Textauszug
######
Sie hatten sich damals auch deshalb öffentlich zu Wort gemeldet, um sich von pauschaler Hetze gegen Ausländer zu distanzieren – denn vor allem im Internet missbrauchten Populisten das Verbrechen für Hassreden. Seit dem Vorfall sitzen die beiden Angeklagten in U-Haft. Sie wurden hier geboren und haben die deutsche Staatsangehörigkeit, doch ihre Familien stammen aus Griechenland und der Türkei.

Für den Hauptangeklagten war es ein Missverständnis

Um ihrer Söhne zu gedenken, ein friedliches und gewaltfreies Miteinander zu fördern, haben die Eltern die "Frederik und Luca-Stiftung" gegründet, über die Tragödie haben sie als Gäste bei Stern TV gesprochen, nun lassen sich die Familien während der schweren Zeit des Strafverfahrens von einem Kamera-Team außerhalb des Gerichtssaals begleiten. Auch seinen Mandanten, so betont Anwalt Philipp Schulz-Merkl, lassen die Bilder vom Bahnsteig nicht mehr los. Mehmet K. habe bereits aus der U-Haft Briefe geschrieben und Reue bekundet, zu Prozessbeginn wiederholt er seine Entschuldigung für eine Tat, die nicht zu entschuldigen ist.
######
Erfasste Angaben

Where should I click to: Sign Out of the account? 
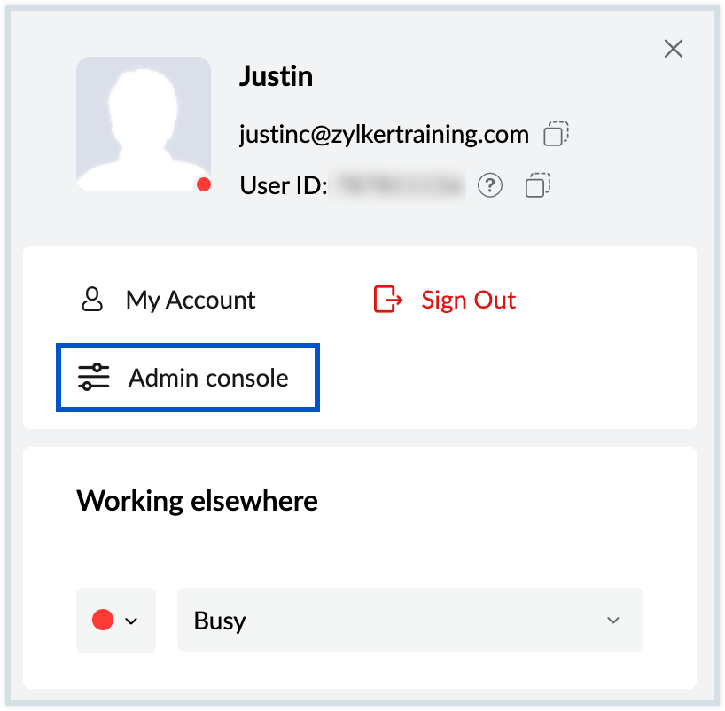468,300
######
Aufgabe 1
Erkläre anhand des Textauszugs, weshalb die Eltern die "Frederik und Luca-Stiftung" gegründet haben.
Aufgabe 2
Zähle alles auf, was die Eltern laut Textauszug im Zusammenhang mit der Tragödie unternommen haben.
Aufgabe 3
Welche Staatsangehörigkeit besitzen die beiden Angeklagten nach dem Textauszug?

Erwartete Antwort 1
Die Eltern haben die Stiftung gegründet, um ihrer Söhne zu gedenken und ein friedliches und gewaltfreies Miteinander zu fördern.

Erwartete Antwort 2
- Sie haben die "Frederik und Luca-Stiftung" gegründet.
- Sie haben als Gäste bei Stern TV über die Tragödie gesprochen.
- Sie lassen sich während des Strafverfahrens außerhalb des Gerichtssaals von einem Kamera-Team begleiten.

Erwartete Antwort 3
Sie haben die deutsche Staatsangehörigkeit.